** Begin Text extract **

Sonically, Don’t Let Me Die At Coco’s expands the range heard on Right On Heliotrope!, their debut album. Stoney Spring’s unconventional sound has been compared to artists as diverse and divergent as Captain Beefheart and Big Star. Now, Coco’s adds to the mix a blast of unabashedly libidinal rock—“A Nation’s Cry,” and “Ride that Wild Ass to Hell” sound like early ‘70s Stones bootlegs—and the groovy, drugged out summertime anthem “Swimming Class, ” which sounds like a long-lost collaboration between T. Rex and Al Green.

Writing in Counterpunch, music writer Ron Jacobs says:

"Indeed, the overriding sense of this album is rhythm; rhythm with melodic enhancements that are percussive themselves. It is a unique sound that is simultaneously simple in the way a religious chant is and complex in the manner of a McCoy Tyner piano solo...Lyrically, Don’t Let Me Die at Coco’s is like a Jackson Pollock painting. Words, like Pollock’s paint, seem to be randomly splashed on the page. Yet, they create images and imagery that question beliefs and ridicule roles modern humanity in the neoliberal wasteland have assumed. Like very early Little Feat or certain Captain Beefheart songs, what appear as ramblings to the linear thinker are actually stream-of-consciousness poems inspired by a muse too few of us have met. The poems paint pictures of a reality most people never conceived. It took me a few listens to get into the groove that is this piece of art. Now, it’s in my ear almost every day.

Don’t Let Me Die at Coco’s is a delightful, eclectic and righteous effort by the musical crew called Stoney Spring. California music for the twenty-first century. Give it a spin."

** End Text extract **
** Begin Dataset section **

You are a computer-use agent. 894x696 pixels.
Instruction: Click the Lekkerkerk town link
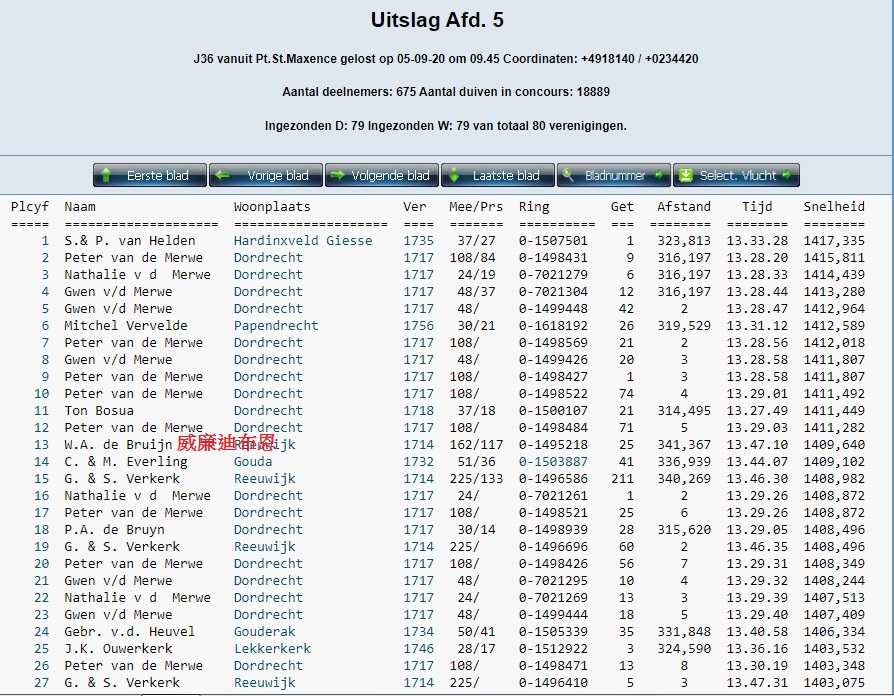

** End Dataset section **

▶ **Tasks to perform**:
a - Answer these about the album write-up, one line each:
(i) What is the title of Stoney Spring's debut album?
(ii) In which publication did Ron Jacobs write about the album?
(iii) To which painter does Jacobs compare the album's lyrics?
b - List every song title from Don’t Let Me Die At Coco’s that the album write-up mentions.
c - Return the passage of the album write-up starting at "Sonically, Don’t Let" and ending at "and Al Green.".

▶ **Answers by task**:
a -
(i) Right On Heliotrope!
(ii) Counterpunch
(iii) Jackson Pollock

b -
"A Nation’s Cry"
"Ride that Wild Ass to Hell"
"Swimming Class"

c -
Sonically, Don’t Let Me Die At Coco’s expands the range heard on Right On Heliotrope!, their debut album. Stoney Spring’s unconventional sound has been compared to artists as diverse and divergent as Captain Beefheart and Big Star. Now, Coco’s adds to the mix a blast of unabashedly libidinal rock—“A Nation’s Cry,” and “Ride that Wild Ass to Hell” sound like early ‘70s Stones bootlegs—and the groovy, drugged out summertime anthem “Swimming Class, ” which sounds like a long-lost collaboration between T. Rex and Al Green.